**** SOURCE DATA

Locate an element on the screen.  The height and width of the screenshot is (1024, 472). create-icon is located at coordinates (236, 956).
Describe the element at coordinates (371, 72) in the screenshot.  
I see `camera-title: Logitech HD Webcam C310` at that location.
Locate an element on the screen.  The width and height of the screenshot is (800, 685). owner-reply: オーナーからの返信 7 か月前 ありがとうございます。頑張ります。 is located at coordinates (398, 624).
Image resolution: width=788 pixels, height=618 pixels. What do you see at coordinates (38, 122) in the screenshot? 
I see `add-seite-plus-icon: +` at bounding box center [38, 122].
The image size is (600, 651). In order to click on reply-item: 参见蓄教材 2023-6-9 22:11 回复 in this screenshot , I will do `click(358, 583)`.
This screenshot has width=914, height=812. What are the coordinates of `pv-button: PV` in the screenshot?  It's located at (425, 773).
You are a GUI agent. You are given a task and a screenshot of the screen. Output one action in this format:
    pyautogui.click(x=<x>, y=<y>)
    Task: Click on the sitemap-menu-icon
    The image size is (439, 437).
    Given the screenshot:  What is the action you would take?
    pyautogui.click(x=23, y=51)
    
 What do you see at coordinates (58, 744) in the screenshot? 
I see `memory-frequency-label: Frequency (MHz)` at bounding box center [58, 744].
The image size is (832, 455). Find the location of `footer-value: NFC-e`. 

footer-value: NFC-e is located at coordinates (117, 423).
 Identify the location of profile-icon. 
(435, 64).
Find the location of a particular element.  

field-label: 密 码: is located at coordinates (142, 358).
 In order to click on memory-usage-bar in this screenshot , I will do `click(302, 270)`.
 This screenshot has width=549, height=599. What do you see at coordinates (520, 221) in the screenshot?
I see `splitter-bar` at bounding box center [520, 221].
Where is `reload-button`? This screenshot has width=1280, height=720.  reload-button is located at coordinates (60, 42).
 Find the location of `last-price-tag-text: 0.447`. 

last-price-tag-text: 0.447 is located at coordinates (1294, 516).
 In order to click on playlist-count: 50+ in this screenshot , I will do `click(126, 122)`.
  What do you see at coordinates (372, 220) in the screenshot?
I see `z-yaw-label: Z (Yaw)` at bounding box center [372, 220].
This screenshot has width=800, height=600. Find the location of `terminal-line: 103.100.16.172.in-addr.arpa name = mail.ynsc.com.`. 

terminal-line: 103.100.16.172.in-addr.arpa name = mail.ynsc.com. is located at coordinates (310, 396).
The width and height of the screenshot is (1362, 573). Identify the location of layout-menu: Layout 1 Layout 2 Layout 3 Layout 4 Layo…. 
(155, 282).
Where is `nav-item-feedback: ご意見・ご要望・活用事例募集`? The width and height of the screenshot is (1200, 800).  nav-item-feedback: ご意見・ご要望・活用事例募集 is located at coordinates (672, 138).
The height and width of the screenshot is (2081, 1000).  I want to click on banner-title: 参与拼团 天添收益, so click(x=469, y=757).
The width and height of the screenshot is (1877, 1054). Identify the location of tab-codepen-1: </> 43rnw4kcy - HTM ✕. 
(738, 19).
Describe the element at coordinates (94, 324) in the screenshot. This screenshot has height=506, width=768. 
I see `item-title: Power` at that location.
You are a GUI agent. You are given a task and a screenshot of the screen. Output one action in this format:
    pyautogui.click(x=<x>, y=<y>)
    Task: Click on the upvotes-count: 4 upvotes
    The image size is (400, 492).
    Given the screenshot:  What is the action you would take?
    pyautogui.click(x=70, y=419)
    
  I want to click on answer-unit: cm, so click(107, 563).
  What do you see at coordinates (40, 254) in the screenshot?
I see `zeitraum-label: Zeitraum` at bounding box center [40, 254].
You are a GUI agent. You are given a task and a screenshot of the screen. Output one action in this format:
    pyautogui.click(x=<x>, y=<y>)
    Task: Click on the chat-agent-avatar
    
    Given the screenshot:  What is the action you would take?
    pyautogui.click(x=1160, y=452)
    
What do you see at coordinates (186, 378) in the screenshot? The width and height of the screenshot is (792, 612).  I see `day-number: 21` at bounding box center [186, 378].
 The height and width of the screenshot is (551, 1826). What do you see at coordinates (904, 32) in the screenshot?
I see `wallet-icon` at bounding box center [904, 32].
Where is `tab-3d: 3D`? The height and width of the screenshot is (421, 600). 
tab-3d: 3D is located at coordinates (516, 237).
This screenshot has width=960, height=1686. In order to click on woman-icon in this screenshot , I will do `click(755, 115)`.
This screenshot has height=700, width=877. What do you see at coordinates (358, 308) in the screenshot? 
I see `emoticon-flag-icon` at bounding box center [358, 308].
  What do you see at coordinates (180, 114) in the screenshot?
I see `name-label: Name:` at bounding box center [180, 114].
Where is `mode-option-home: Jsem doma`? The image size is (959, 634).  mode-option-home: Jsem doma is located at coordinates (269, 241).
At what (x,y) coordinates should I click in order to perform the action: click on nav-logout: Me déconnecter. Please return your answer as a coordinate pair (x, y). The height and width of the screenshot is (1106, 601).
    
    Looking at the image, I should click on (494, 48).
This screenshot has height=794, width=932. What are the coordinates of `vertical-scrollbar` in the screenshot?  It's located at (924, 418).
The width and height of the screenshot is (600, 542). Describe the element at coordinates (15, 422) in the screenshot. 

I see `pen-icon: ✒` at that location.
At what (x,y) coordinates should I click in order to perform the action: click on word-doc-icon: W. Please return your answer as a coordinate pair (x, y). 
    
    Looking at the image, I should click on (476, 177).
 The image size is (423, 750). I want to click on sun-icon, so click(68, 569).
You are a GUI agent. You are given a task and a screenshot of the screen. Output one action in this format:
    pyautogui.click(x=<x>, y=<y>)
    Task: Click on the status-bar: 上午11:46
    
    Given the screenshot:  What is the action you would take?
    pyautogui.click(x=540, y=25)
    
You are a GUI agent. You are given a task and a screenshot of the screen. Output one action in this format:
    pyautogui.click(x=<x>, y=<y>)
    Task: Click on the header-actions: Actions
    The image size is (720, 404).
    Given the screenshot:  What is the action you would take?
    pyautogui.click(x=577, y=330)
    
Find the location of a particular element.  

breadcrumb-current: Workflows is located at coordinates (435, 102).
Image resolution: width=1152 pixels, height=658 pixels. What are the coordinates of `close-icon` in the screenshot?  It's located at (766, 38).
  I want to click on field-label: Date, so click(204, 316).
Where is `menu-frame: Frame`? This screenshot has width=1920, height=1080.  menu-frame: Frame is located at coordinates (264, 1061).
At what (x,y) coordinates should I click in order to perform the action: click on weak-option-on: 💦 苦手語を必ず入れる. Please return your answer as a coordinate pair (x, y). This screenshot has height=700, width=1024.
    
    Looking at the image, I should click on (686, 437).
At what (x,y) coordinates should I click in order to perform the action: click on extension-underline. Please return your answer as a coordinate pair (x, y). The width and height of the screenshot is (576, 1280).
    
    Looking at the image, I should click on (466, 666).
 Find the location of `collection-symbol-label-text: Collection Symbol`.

********

WHAT THE TASK ASKS:
Reproduce every one of the records above word for word, with nothing changed.

SOLUTION BELOW:
Locate an element on the screen.  The height and width of the screenshot is (1024, 472). create-icon is located at coordinates (236, 956).
Describe the element at coordinates (371, 72) in the screenshot.  
I see `camera-title: Logitech HD Webcam C310` at that location.
Locate an element on the screen.  The width and height of the screenshot is (800, 685). owner-reply: オーナーからの返信 7 か月前 ありがとうございます。頑張ります。 is located at coordinates (398, 624).
Image resolution: width=788 pixels, height=618 pixels. What do you see at coordinates (38, 122) in the screenshot? 
I see `add-seite-plus-icon: +` at bounding box center [38, 122].
The image size is (600, 651). In order to click on reply-item: 参见蓄教材 2023-6-9 22:11 回复 in this screenshot , I will do `click(358, 583)`.
This screenshot has width=914, height=812. What are the coordinates of `pv-button: PV` in the screenshot?  It's located at (425, 773).
You are a GUI agent. You are given a task and a screenshot of the screen. Output one action in this format:
    pyautogui.click(x=<x>, y=<y>)
    Task: Click on the sitemap-menu-icon
    The image size is (439, 437).
    Given the screenshot:  What is the action you would take?
    pyautogui.click(x=23, y=51)
    
 What do you see at coordinates (58, 744) in the screenshot? 
I see `memory-frequency-label: Frequency (MHz)` at bounding box center [58, 744].
The image size is (832, 455). Find the location of `footer-value: NFC-e`. 

footer-value: NFC-e is located at coordinates (117, 423).
 Identify the location of profile-icon. 
(435, 64).
Find the location of a particular element.  

field-label: 密 码: is located at coordinates (142, 358).
 In order to click on memory-usage-bar in this screenshot , I will do `click(302, 270)`.
 This screenshot has width=549, height=599. What do you see at coordinates (520, 221) in the screenshot?
I see `splitter-bar` at bounding box center [520, 221].
Where is `reload-button`? This screenshot has width=1280, height=720.  reload-button is located at coordinates (60, 42).
 Find the location of `last-price-tag-text: 0.447`. 

last-price-tag-text: 0.447 is located at coordinates (1294, 516).
 In order to click on playlist-count: 50+ in this screenshot , I will do `click(126, 122)`.
  What do you see at coordinates (372, 220) in the screenshot?
I see `z-yaw-label: Z (Yaw)` at bounding box center [372, 220].
This screenshot has width=800, height=600. Find the location of `terminal-line: 103.100.16.172.in-addr.arpa name = mail.ynsc.com.`. 

terminal-line: 103.100.16.172.in-addr.arpa name = mail.ynsc.com. is located at coordinates (310, 396).
The width and height of the screenshot is (1362, 573). Identify the location of layout-menu: Layout 1 Layout 2 Layout 3 Layout 4 Layo…. 
(155, 282).
Where is `nav-item-feedback: ご意見・ご要望・活用事例募集`? The width and height of the screenshot is (1200, 800).  nav-item-feedback: ご意見・ご要望・活用事例募集 is located at coordinates (672, 138).
The height and width of the screenshot is (2081, 1000).  I want to click on banner-title: 参与拼团 天添收益, so click(x=469, y=757).
The width and height of the screenshot is (1877, 1054). Identify the location of tab-codepen-1: </> 43rnw4kcy - HTM ✕. 
(738, 19).
Describe the element at coordinates (94, 324) in the screenshot. This screenshot has height=506, width=768. 
I see `item-title: Power` at that location.
You are a GUI agent. You are given a task and a screenshot of the screen. Output one action in this format:
    pyautogui.click(x=<x>, y=<y>)
    Task: Click on the upvotes-count: 4 upvotes
    The image size is (400, 492).
    Given the screenshot:  What is the action you would take?
    pyautogui.click(x=70, y=419)
    
  I want to click on answer-unit: cm, so click(107, 563).
  What do you see at coordinates (40, 254) in the screenshot?
I see `zeitraum-label: Zeitraum` at bounding box center [40, 254].
You are a GUI agent. You are given a task and a screenshot of the screen. Output one action in this format:
    pyautogui.click(x=<x>, y=<y>)
    Task: Click on the chat-agent-avatar
    
    Given the screenshot:  What is the action you would take?
    pyautogui.click(x=1160, y=452)
    
What do you see at coordinates (186, 378) in the screenshot? The width and height of the screenshot is (792, 612).  I see `day-number: 21` at bounding box center [186, 378].
 The height and width of the screenshot is (551, 1826). What do you see at coordinates (904, 32) in the screenshot?
I see `wallet-icon` at bounding box center [904, 32].
Where is `tab-3d: 3D`? The height and width of the screenshot is (421, 600). 
tab-3d: 3D is located at coordinates (516, 237).
This screenshot has width=960, height=1686. In order to click on woman-icon in this screenshot , I will do `click(755, 115)`.
This screenshot has height=700, width=877. What do you see at coordinates (358, 308) in the screenshot? 
I see `emoticon-flag-icon` at bounding box center [358, 308].
  What do you see at coordinates (180, 114) in the screenshot?
I see `name-label: Name:` at bounding box center [180, 114].
Where is `mode-option-home: Jsem doma`? The image size is (959, 634).  mode-option-home: Jsem doma is located at coordinates (269, 241).
At what (x,y) coordinates should I click in order to perform the action: click on nav-logout: Me déconnecter. Please return your answer as a coordinate pair (x, y). The height and width of the screenshot is (1106, 601).
    
    Looking at the image, I should click on (494, 48).
This screenshot has height=794, width=932. What are the coordinates of `vertical-scrollbar` in the screenshot?  It's located at (924, 418).
The width and height of the screenshot is (600, 542). Describe the element at coordinates (15, 422) in the screenshot. 

I see `pen-icon: ✒` at that location.
At what (x,y) coordinates should I click in order to perform the action: click on word-doc-icon: W. Please return your answer as a coordinate pair (x, y). 
    
    Looking at the image, I should click on (476, 177).
 The image size is (423, 750). I want to click on sun-icon, so click(68, 569).
You are a GUI agent. You are given a task and a screenshot of the screen. Output one action in this format:
    pyautogui.click(x=<x>, y=<y>)
    Task: Click on the status-bar: 上午11:46
    
    Given the screenshot:  What is the action you would take?
    pyautogui.click(x=540, y=25)
    
You are a GUI agent. You are given a task and a screenshot of the screen. Output one action in this format:
    pyautogui.click(x=<x>, y=<y>)
    Task: Click on the header-actions: Actions
    The image size is (720, 404).
    Given the screenshot:  What is the action you would take?
    pyautogui.click(x=577, y=330)
    
Find the location of a particular element.  

breadcrumb-current: Workflows is located at coordinates (435, 102).
Image resolution: width=1152 pixels, height=658 pixels. What are the coordinates of `close-icon` in the screenshot?  It's located at (766, 38).
  I want to click on field-label: Date, so click(204, 316).
Where is `menu-frame: Frame`? This screenshot has width=1920, height=1080.  menu-frame: Frame is located at coordinates (264, 1061).
At what (x,y) coordinates should I click in order to perform the action: click on weak-option-on: 💦 苦手語を必ず入れる. Please return your answer as a coordinate pair (x, y). This screenshot has height=700, width=1024.
    
    Looking at the image, I should click on (686, 437).
At what (x,y) coordinates should I click in order to perform the action: click on extension-underline. Please return your answer as a coordinate pair (x, y). The width and height of the screenshot is (576, 1280).
    
    Looking at the image, I should click on (466, 666).
 Find the location of `collection-symbol-label-text: Collection Symbol`.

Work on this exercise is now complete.